● Problem to solve: Reproduce the lines from the start through the line containing "Looking at the screenshot, I should [x=396, y=224].", renaming "slide" to "card" and changing nothing else. Omit the pictures from the output.

● Extracted information:
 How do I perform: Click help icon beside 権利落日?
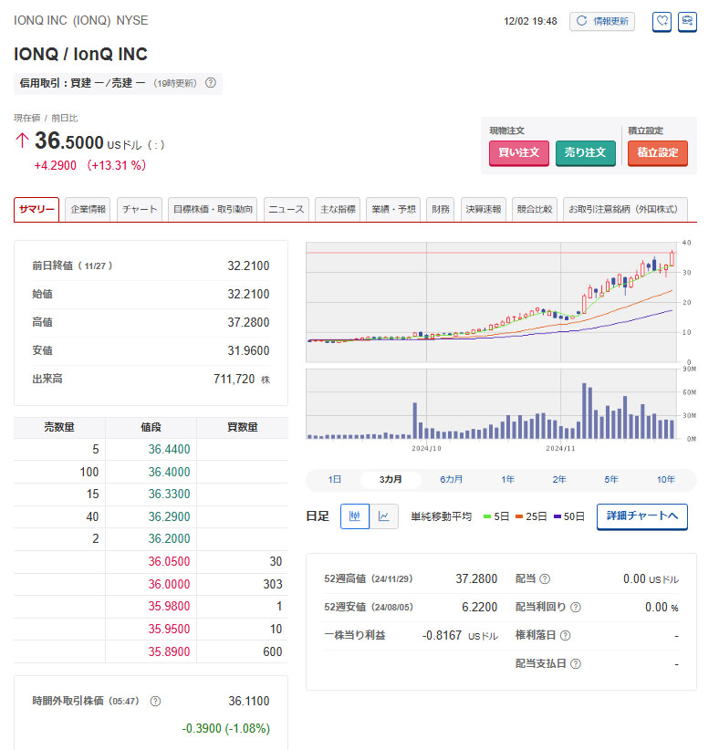click(x=565, y=635)
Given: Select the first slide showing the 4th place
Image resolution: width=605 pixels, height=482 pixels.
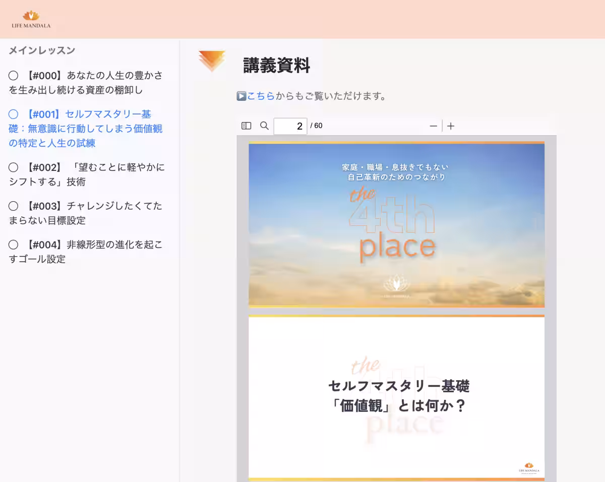Looking at the screenshot, I should [x=396, y=224].
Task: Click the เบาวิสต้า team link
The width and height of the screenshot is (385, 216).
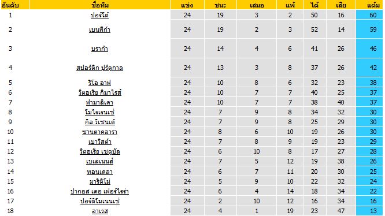Action: [x=99, y=141]
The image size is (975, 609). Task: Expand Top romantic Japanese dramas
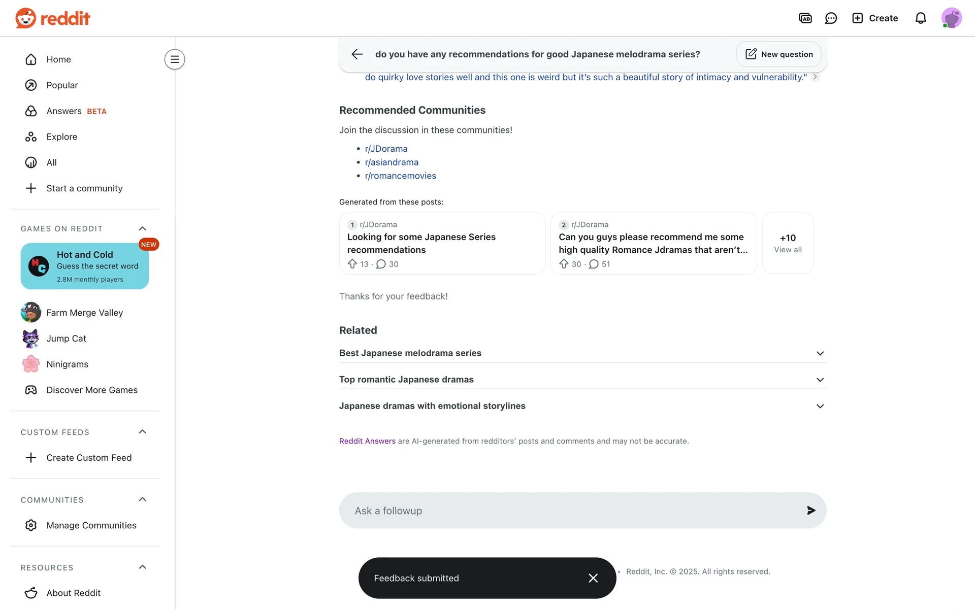820,380
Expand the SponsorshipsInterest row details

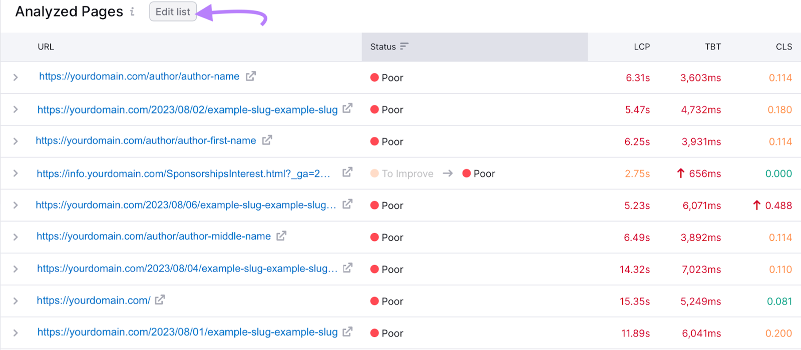pyautogui.click(x=16, y=174)
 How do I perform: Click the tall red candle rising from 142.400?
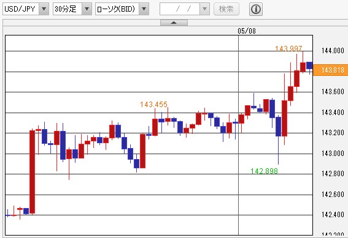(32, 172)
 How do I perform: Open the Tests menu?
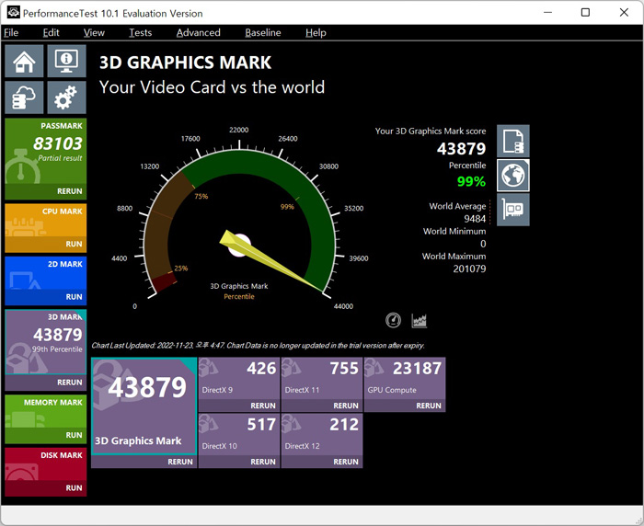tap(140, 32)
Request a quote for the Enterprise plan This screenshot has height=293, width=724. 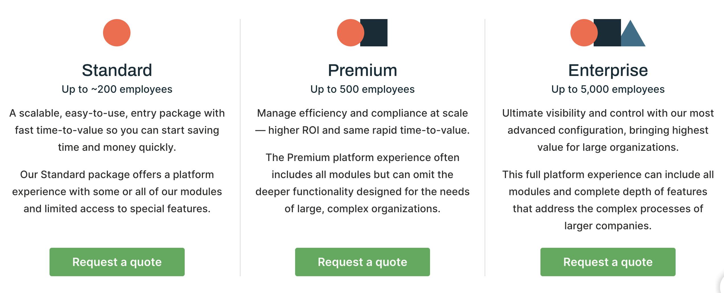tap(608, 262)
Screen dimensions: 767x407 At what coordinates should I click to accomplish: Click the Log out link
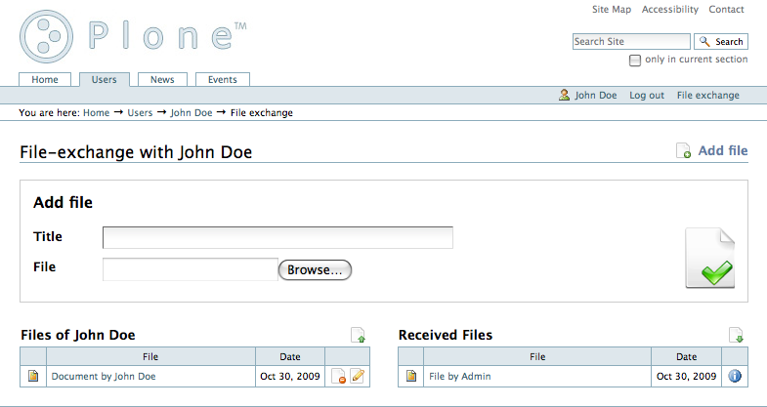(647, 96)
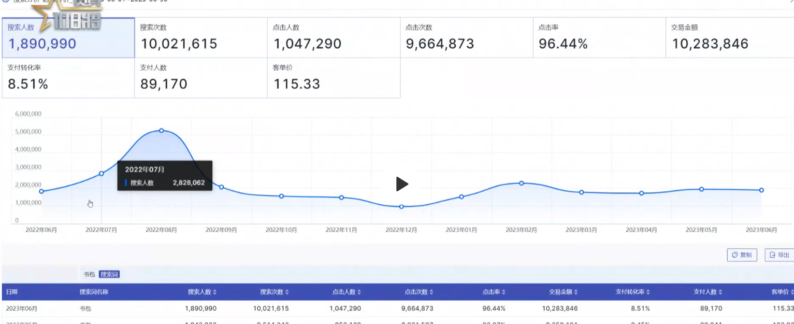Screen dimensions: 794x324
Task: Click the 复制 copy button
Action: coord(742,255)
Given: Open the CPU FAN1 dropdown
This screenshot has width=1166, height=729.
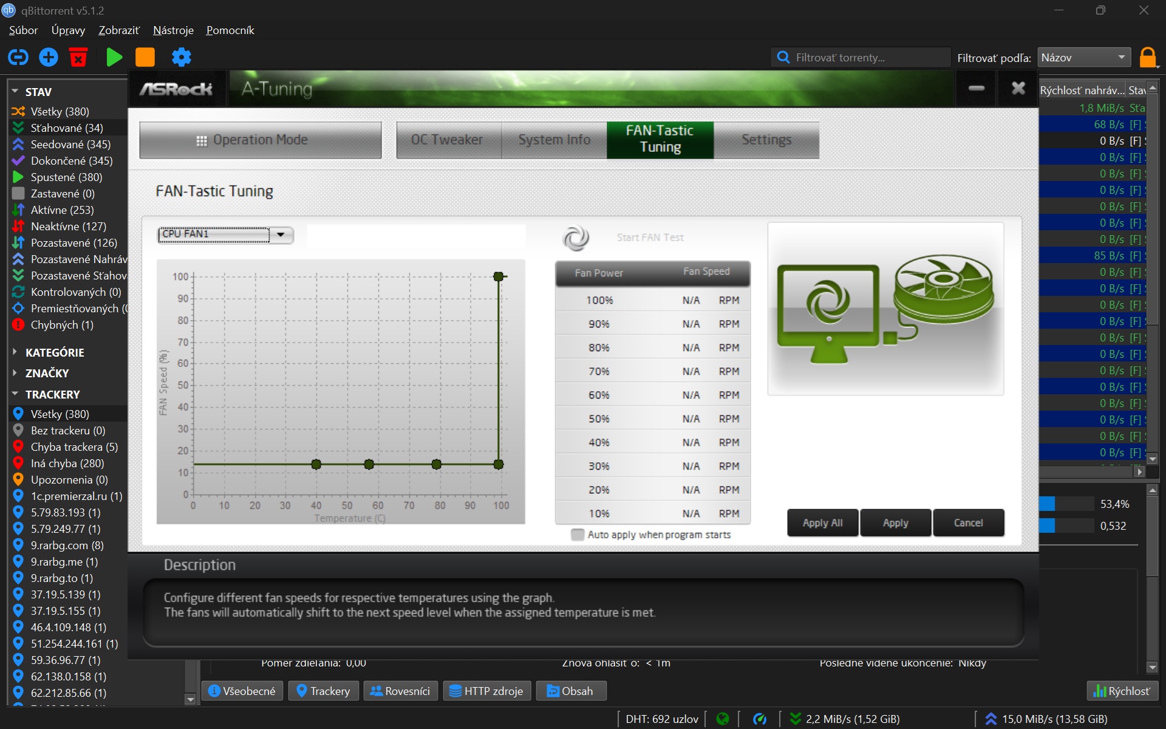Looking at the screenshot, I should [x=281, y=234].
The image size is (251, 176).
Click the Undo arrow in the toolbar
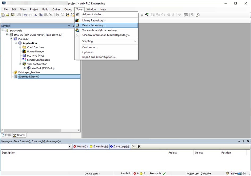click(x=25, y=15)
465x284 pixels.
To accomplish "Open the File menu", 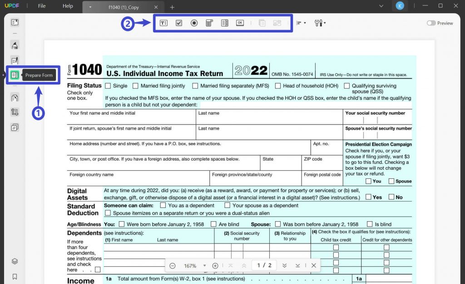I will coord(41,6).
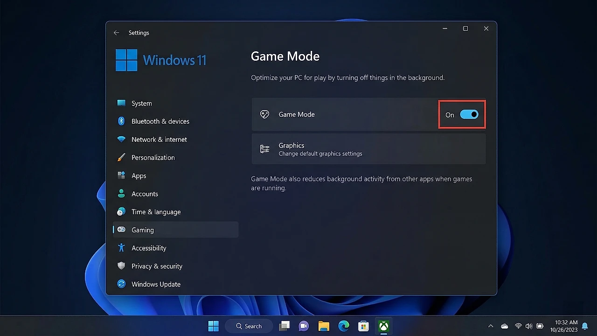Click the back arrow in Settings
This screenshot has height=336, width=597.
click(x=117, y=33)
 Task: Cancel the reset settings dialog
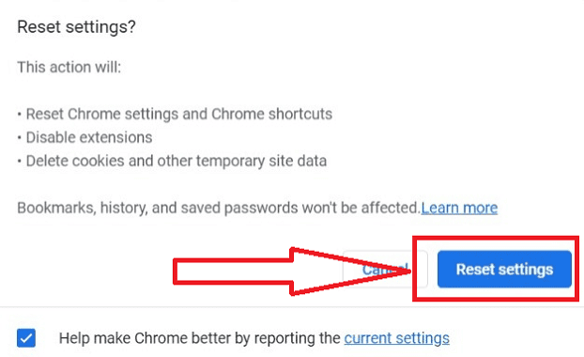(x=385, y=269)
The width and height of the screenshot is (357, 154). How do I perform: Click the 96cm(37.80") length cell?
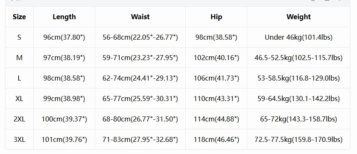pos(64,37)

● Answer to the problem:
 How do I perform: Click help icon beside 権利落日?
click(x=565, y=635)
Given: Select the first card showing the 4th place
Image resolution: width=605 pixels, height=482 pixels.
Looking at the screenshot, I should [x=396, y=224].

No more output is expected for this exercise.